As 19 July approaches and employees prepare to return to the office, commutes look set to make a comeback too, as seven in ten people plan to travel in the same way as before the pandemic, compared to just five in ten at the start of the pandemic, according to research by PwC.
More people are confident than last year that Covid-19 will not have a long-lasting effect on how they travel on public transport, but research by the accounting giant showed that there are some changes in how people plan their travel to and from the office, and why.
Half of those who took part in PwC’s survey, said they were willing to pay more in travel costs in order to maintain the environmental improvements, such as reduced pollution, seen during the pandemic.

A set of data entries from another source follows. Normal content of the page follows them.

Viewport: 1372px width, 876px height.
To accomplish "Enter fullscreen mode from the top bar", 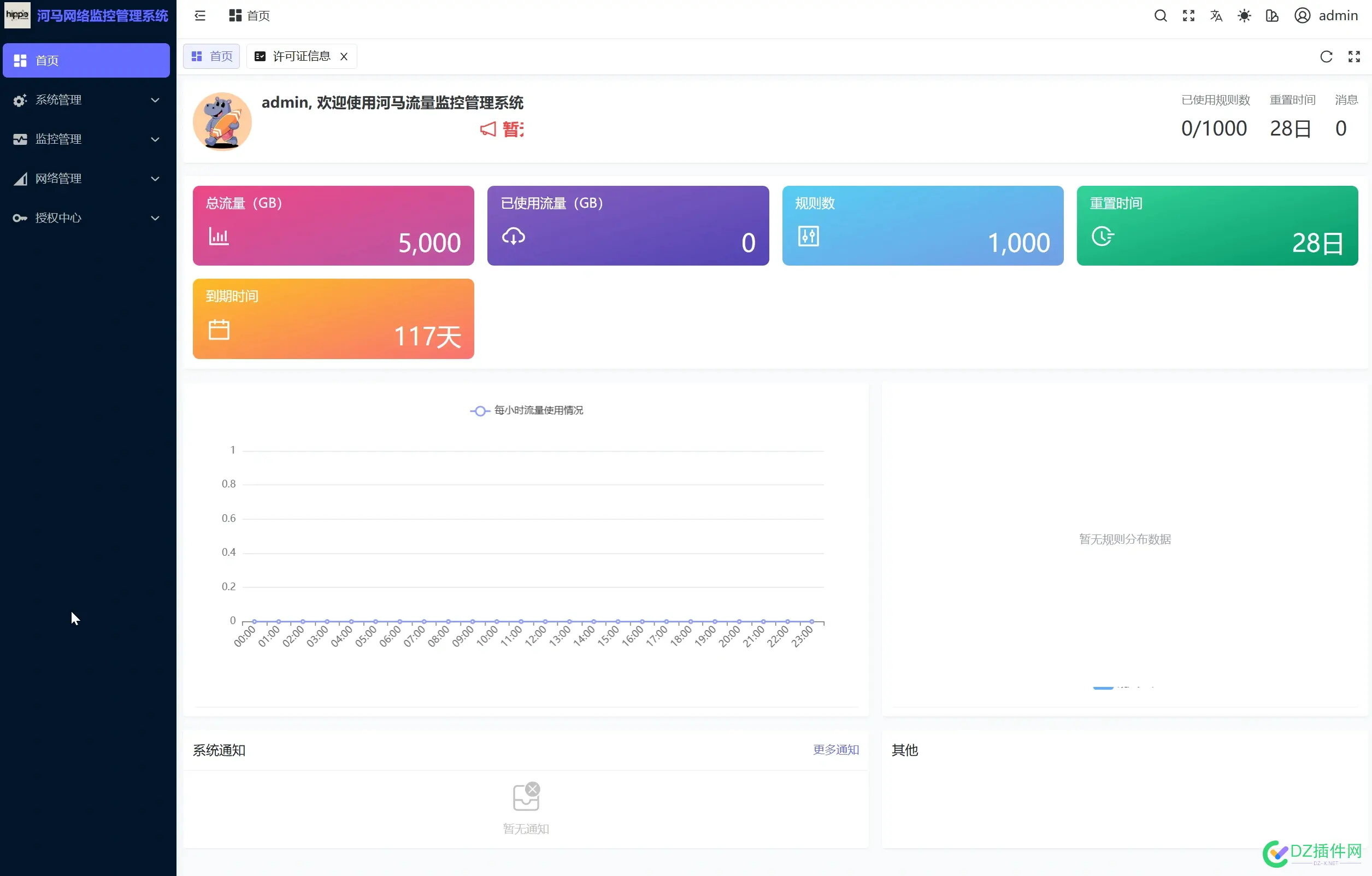I will click(1188, 15).
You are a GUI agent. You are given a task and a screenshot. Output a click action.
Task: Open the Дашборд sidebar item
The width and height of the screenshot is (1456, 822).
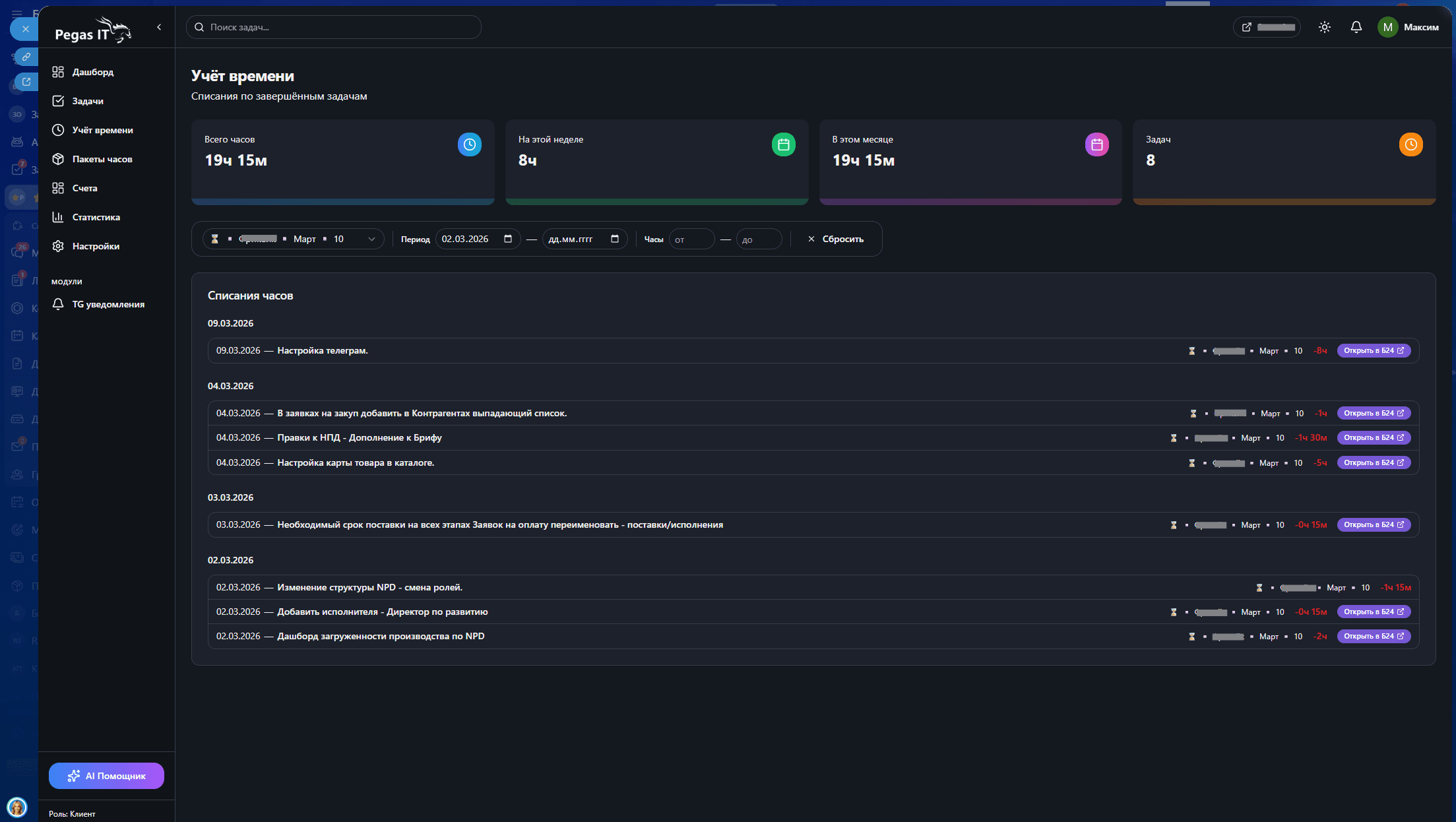pos(92,72)
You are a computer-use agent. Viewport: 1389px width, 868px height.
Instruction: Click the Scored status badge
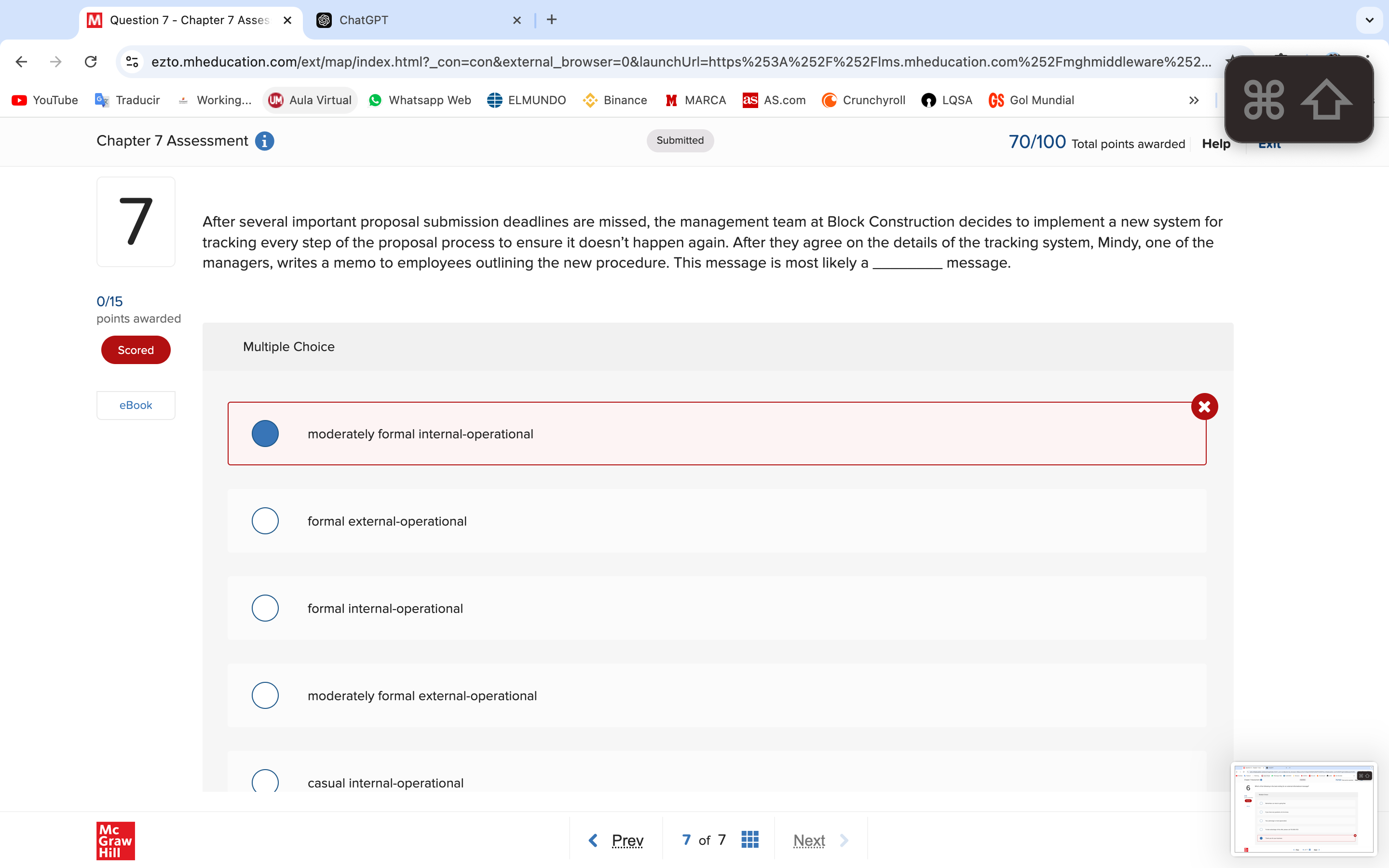pos(136,350)

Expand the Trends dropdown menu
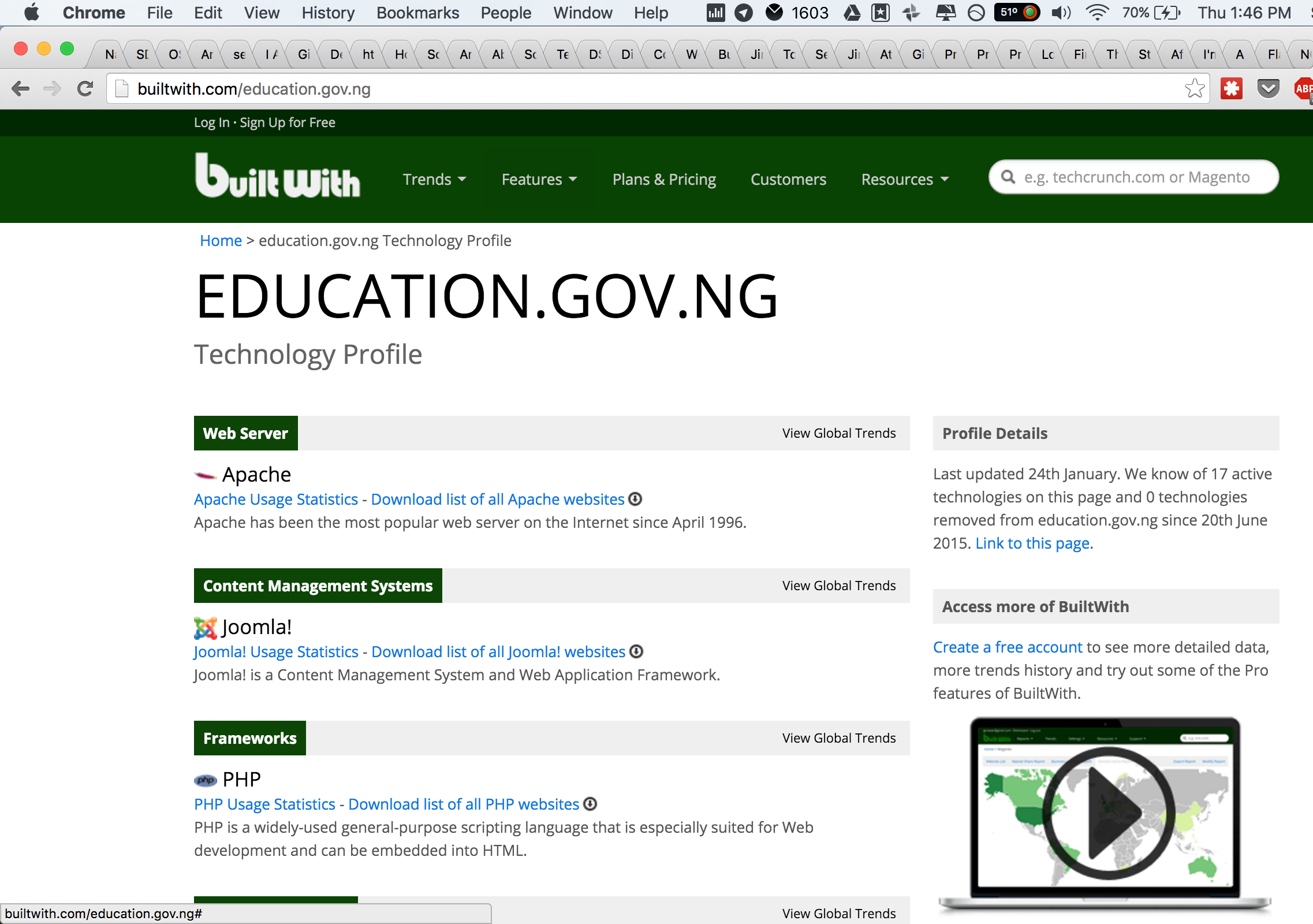(434, 180)
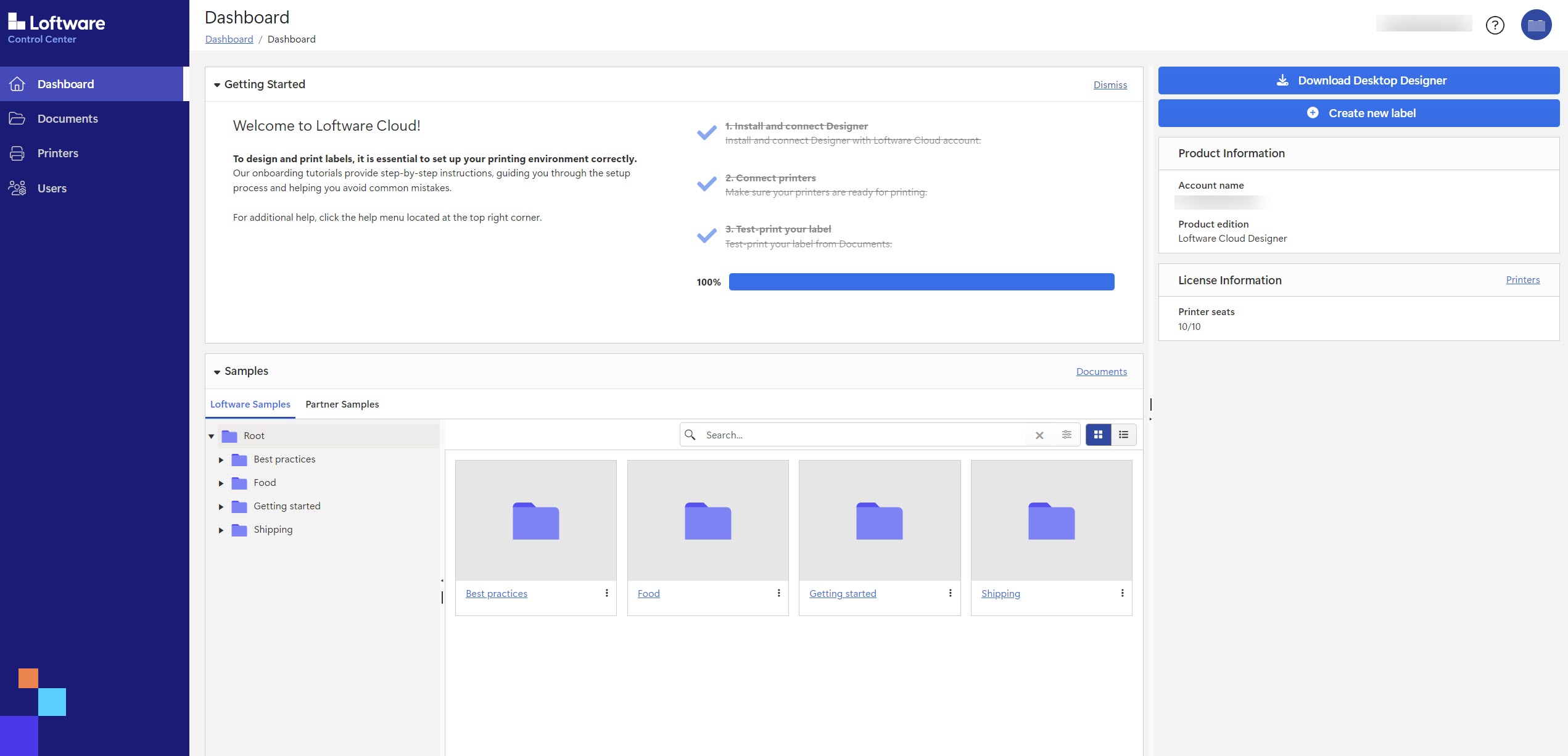Open the Food folder three-dot menu
This screenshot has width=1568, height=756.
[778, 593]
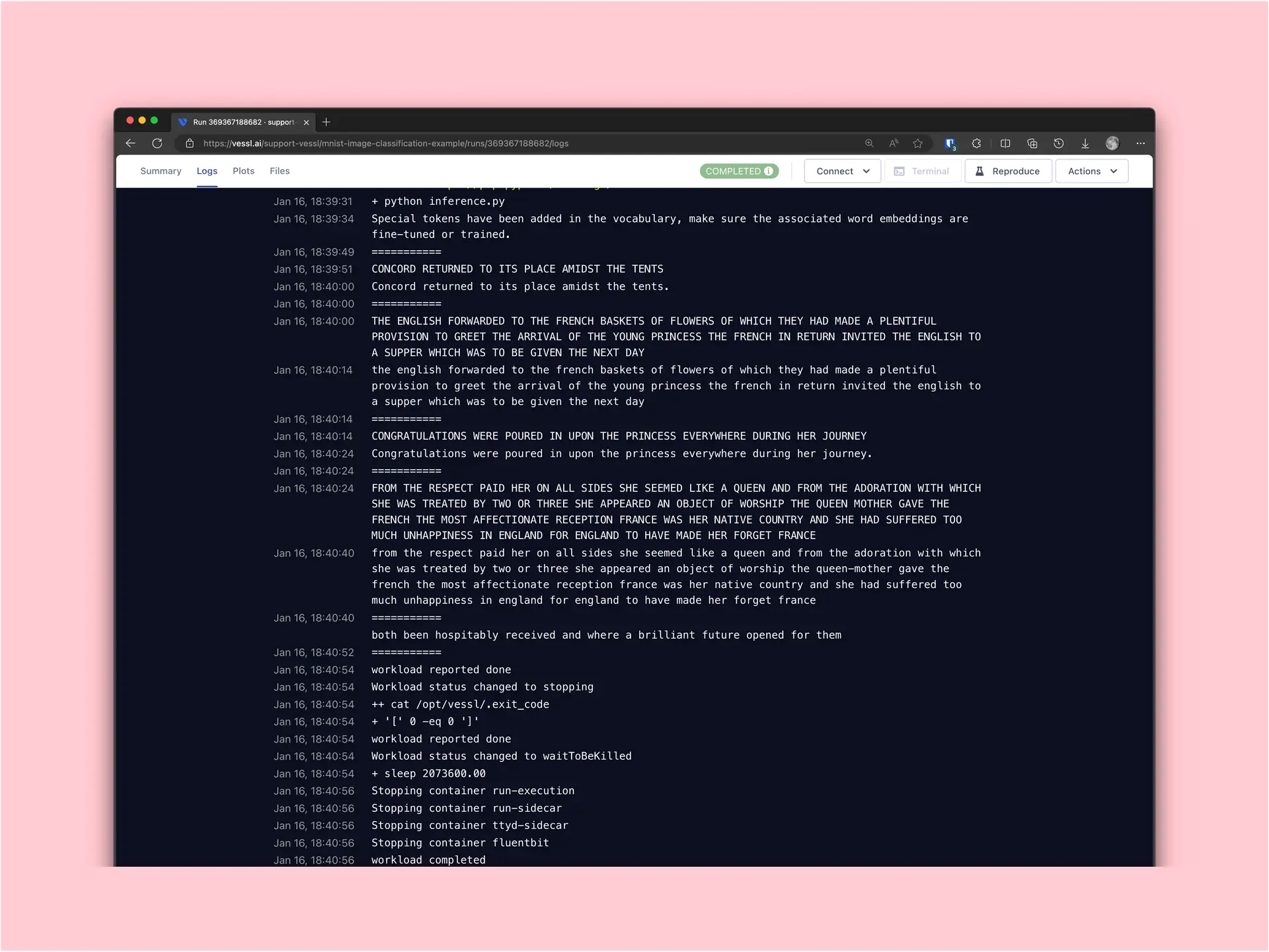Screen dimensions: 1269x952
Task: Open the Files tab
Action: [280, 171]
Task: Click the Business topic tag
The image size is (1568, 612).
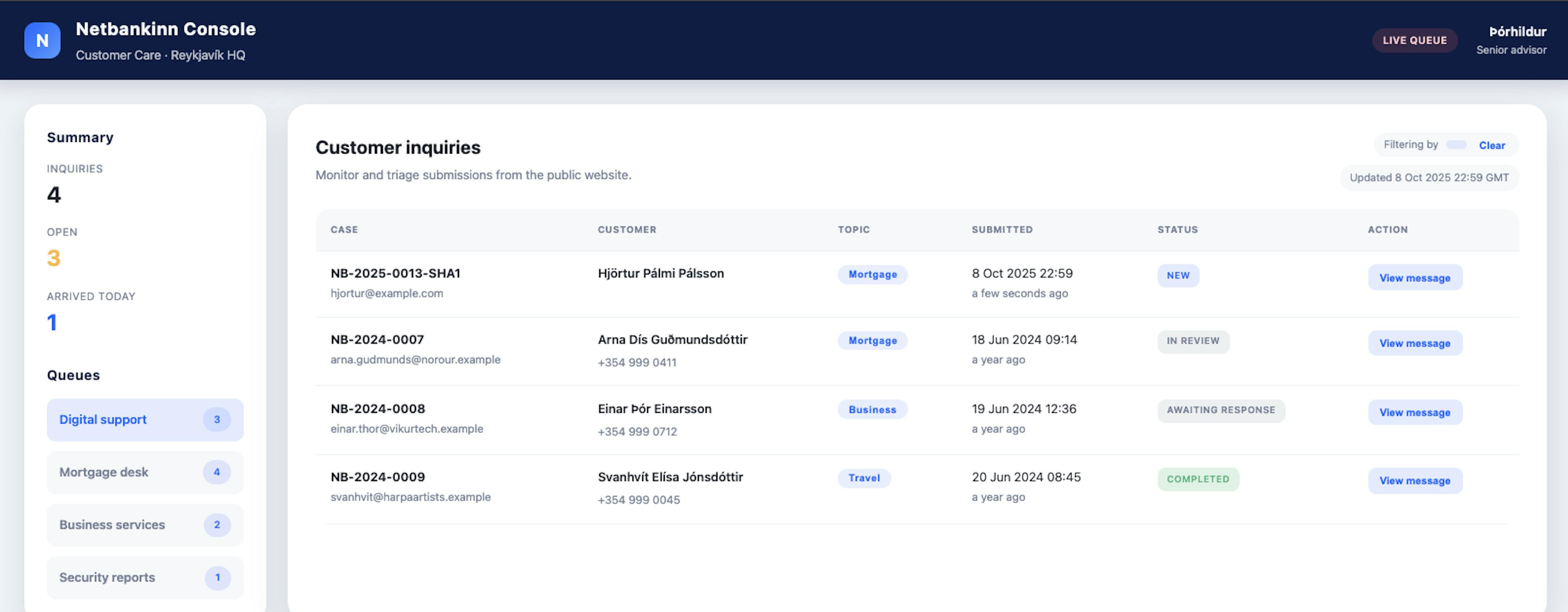Action: [x=872, y=410]
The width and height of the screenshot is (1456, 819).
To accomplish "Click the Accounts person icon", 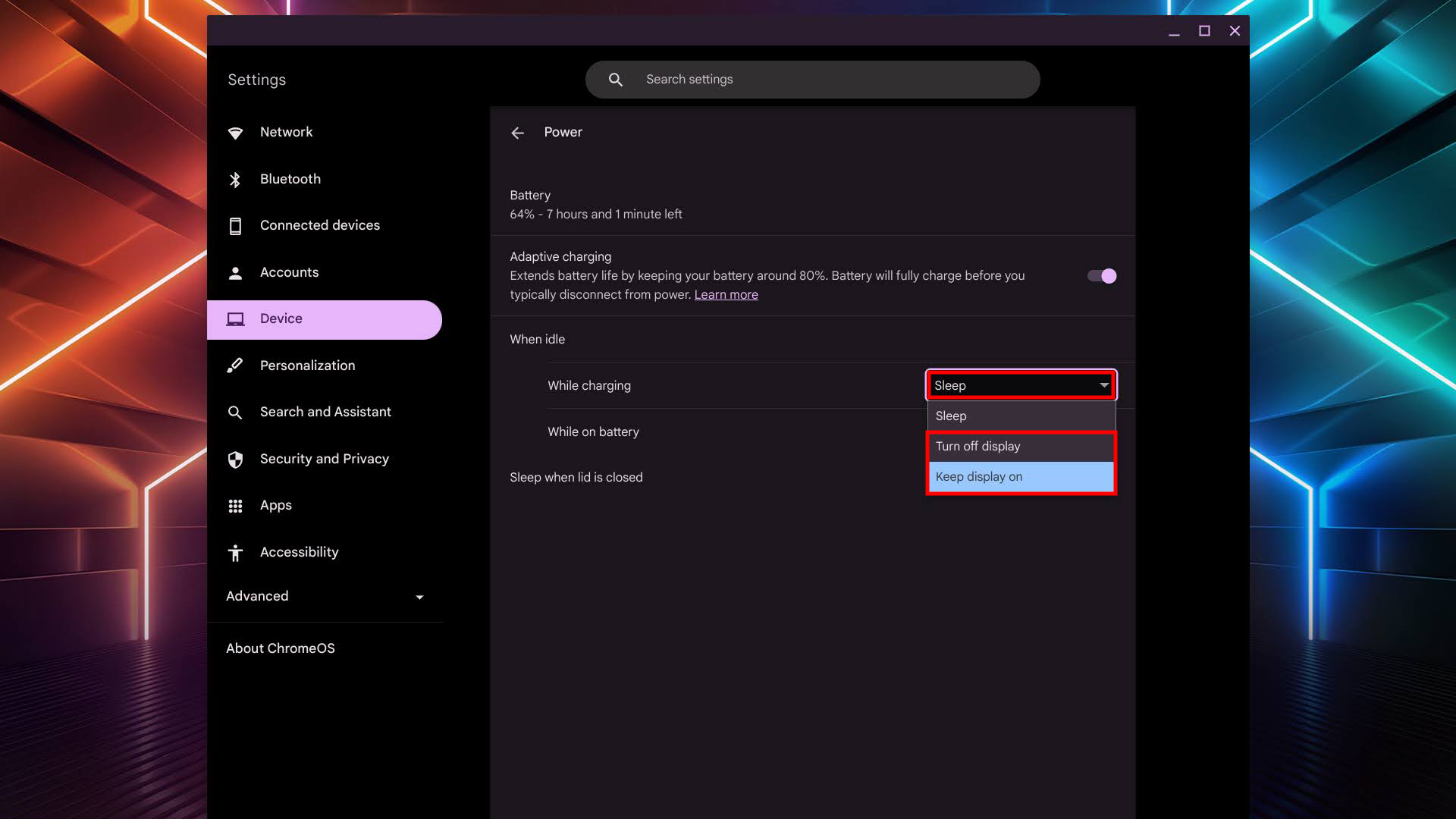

Commuters will prefer to use contactless payments, and buy off-peak reduced price tickets over annual and monthly travel passes which, according to PwC, will be the least popular ticket types – with less than one in five planning to buy an annual pass.
This does not bode well for the flexible season tickets which were introduced by National Rail in recent weeks.
The new flexible season tickets allow passengers to travel for eight days in any month-long period. The tickets were introduced as part of the government’s much-vaunted revamp of the UK rail network and followed a year in which passenger numbers tumbled to historically low levels as a result of the pandemic.
But even as many workers adopt new flexible working patterns, which the flexible season tickets were designed to cater for, PwC’s transport research, which surveyed 2,000 people across the UK, showed that other priorities are occupying workers’ minds.
Increased cleaning and the ample availability of hand sanitiser are some of the top measures commuters want post-pandemic, with over half of the survey respondents citing these are important factors to them after restrictions are lifted.
“While people expect a significant shift back to normality after the pandemic, travel patterns and plans for greater flexibility have already changed because of Covid. Contactless payments and flexible part-time tickets will become more relevant to travellers as a hybrid of remote and on-site working becomes the norm,” said Grant Klein, PwC transport leader, in an official statement on the company website.